The different gradings of a graded ring, and their schemes Let $(A,g)$ be a graded commutative ring, where $A$ denotes the commutative ring, and $g$ its grading. What can be said about the set $\mathcal{G}_A := \{ \mathrm{Proj}\Big((A,g)\Big)\ \vert\ g \}$? How do elements of $\mathcal{G}_A$ relate to each other ? Can we endow $\mathcal{G}_A$ with more structure ?
 A: EDIT. I misread the question - below I'm trying to describe the set of all gradings and not of their ${\rm Proj}$.
Note that giving a $\mathbf{Z}$-grading on a $k$-algebra $A$ is equivalent to giving a $\mathbf{G}_m$-action on $X={\rm Spec}(A)$. For example, if $A=k[x]$ for $k$ algebraically closed, then every such action is linearizable, i.e. either is trivial (everything in degree zero), or there exists an $a\in k$ such that $x-a$ is homogeneous with some degree $n$. One can think of the set $\mathcal{G}_A$ in this case as the disjoint union of $\mathbf{Z}\setminus \{0\}$ copies of $\mathbf{A}^1$ and a point corresponding to the zero grading.
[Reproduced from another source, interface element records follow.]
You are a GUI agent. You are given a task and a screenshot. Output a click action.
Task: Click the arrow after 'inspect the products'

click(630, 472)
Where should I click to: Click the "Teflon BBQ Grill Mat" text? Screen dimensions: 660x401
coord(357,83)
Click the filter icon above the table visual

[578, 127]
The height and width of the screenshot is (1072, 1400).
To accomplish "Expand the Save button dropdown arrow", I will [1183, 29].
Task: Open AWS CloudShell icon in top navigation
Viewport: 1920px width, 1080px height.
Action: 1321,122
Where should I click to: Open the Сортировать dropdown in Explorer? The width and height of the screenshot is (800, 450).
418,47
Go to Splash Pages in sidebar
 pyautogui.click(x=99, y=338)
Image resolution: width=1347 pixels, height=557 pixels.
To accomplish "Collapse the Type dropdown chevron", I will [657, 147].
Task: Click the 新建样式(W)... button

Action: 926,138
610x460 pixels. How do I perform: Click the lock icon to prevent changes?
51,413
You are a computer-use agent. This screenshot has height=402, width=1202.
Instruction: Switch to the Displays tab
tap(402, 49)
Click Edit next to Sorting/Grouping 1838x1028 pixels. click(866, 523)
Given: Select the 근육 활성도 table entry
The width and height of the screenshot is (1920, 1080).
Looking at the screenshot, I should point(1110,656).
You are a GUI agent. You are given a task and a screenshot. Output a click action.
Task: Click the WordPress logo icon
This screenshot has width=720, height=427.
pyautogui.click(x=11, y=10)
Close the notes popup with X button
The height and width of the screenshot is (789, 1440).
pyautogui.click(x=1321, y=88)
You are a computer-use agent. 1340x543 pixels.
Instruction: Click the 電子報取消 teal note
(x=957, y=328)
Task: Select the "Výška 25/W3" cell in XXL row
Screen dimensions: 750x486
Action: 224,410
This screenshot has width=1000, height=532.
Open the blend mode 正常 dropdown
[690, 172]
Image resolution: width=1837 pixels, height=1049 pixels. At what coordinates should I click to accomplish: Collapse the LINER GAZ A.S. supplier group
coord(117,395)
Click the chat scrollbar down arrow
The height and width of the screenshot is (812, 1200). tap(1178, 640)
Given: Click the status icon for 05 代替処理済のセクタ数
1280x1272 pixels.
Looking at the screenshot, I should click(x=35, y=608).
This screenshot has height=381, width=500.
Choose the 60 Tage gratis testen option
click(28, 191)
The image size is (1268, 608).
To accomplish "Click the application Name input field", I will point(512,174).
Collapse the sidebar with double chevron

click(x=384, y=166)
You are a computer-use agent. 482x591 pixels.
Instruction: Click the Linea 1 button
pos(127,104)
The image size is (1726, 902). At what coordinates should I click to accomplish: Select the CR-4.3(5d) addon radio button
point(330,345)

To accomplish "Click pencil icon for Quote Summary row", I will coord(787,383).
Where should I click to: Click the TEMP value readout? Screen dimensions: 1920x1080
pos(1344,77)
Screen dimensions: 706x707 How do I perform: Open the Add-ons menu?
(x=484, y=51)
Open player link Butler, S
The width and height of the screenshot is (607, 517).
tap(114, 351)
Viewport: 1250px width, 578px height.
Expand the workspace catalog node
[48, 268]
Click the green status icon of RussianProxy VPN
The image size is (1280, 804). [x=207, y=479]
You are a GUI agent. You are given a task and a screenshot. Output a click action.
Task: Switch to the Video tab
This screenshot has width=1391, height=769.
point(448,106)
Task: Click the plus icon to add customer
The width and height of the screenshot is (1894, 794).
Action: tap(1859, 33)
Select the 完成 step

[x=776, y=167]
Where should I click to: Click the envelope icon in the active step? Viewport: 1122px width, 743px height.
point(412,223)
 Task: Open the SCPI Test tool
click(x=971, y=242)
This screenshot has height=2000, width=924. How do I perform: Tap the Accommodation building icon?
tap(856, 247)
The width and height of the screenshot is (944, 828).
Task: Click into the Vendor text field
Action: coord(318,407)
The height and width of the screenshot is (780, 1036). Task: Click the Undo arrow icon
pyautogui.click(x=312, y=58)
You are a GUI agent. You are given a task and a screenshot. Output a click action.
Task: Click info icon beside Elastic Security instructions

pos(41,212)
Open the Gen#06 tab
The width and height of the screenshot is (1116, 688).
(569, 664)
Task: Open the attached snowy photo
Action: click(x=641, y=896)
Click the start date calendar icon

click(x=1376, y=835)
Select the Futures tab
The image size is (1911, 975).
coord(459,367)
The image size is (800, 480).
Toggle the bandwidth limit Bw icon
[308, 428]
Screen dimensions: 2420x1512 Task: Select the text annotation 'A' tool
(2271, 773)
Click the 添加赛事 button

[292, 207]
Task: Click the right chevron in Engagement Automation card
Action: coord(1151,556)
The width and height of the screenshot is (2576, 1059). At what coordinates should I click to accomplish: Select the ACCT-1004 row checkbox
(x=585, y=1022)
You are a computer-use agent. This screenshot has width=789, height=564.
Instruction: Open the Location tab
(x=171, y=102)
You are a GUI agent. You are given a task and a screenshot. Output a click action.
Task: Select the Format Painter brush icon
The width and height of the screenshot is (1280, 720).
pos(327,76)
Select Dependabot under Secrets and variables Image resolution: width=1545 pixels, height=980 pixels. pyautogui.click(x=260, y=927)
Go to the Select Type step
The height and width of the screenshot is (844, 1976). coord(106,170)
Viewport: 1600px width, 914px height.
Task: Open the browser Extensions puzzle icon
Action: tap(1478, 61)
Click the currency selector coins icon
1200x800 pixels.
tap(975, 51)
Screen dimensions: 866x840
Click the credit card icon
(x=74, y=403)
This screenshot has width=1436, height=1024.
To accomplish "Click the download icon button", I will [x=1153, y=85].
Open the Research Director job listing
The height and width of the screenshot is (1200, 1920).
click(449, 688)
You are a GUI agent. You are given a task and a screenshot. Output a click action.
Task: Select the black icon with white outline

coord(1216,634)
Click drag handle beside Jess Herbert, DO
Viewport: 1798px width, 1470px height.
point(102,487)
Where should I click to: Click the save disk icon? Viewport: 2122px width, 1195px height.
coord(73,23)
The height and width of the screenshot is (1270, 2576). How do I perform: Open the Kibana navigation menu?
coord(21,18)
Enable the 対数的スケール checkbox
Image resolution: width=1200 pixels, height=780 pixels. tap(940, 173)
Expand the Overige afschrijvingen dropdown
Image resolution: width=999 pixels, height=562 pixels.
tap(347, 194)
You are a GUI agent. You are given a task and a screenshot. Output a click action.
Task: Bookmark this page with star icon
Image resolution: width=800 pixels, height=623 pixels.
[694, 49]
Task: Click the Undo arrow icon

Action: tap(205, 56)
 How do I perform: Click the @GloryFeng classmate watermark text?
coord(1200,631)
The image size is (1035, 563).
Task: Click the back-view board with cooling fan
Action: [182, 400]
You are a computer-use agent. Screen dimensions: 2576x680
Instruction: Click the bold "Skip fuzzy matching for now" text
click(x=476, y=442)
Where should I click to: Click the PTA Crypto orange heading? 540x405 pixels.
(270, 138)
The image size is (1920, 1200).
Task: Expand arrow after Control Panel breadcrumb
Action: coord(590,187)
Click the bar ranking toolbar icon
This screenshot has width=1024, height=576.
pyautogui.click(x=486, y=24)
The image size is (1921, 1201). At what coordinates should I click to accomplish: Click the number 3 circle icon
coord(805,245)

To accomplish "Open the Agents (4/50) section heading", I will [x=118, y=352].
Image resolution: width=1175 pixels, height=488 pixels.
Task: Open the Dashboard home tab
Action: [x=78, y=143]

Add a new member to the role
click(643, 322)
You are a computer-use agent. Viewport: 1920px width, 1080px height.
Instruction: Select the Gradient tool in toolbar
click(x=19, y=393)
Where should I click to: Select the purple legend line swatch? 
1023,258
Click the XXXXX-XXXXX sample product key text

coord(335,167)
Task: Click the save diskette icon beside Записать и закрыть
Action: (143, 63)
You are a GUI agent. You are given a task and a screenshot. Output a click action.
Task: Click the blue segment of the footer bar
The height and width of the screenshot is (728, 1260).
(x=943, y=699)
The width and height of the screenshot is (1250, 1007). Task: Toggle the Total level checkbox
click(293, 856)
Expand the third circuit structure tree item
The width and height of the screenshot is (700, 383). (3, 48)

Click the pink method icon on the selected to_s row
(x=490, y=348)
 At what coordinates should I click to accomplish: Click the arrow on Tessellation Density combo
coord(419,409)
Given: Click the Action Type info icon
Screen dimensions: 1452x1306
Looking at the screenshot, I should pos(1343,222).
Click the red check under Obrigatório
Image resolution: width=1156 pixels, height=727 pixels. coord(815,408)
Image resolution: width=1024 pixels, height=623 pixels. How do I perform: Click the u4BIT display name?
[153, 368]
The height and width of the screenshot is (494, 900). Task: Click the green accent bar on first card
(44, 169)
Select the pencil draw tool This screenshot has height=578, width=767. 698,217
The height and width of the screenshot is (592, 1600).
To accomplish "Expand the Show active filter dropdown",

Suppose that $A = k[x_1,\ldots, x_n]/I$. Then giving a $\mathbf{Z}$-grading/$\mathbf{G}_m$-action on $A$ is equivalent to providing homogeneous decompositions $x_i = \sum_n x_i^n$ of the generators satisfying some relations. In other words, we want to specify a ring homomorphism $\eta: A\to A\otimes k[t^{\pm 1}]$ (whose $\rm Spec$ is the action of $\mathbf{G}_m$) satisfying the usual conditions, given by $\eta(x_i) = \sum_n x_i^n \otimes t^n$. I think you can use this down-to-earth description to endow $\mathcal{G}_A$ with the structure of an ind-scheme, but I suspect that already for $A= k[x,y]$ this will not be a scheme locally of finite type.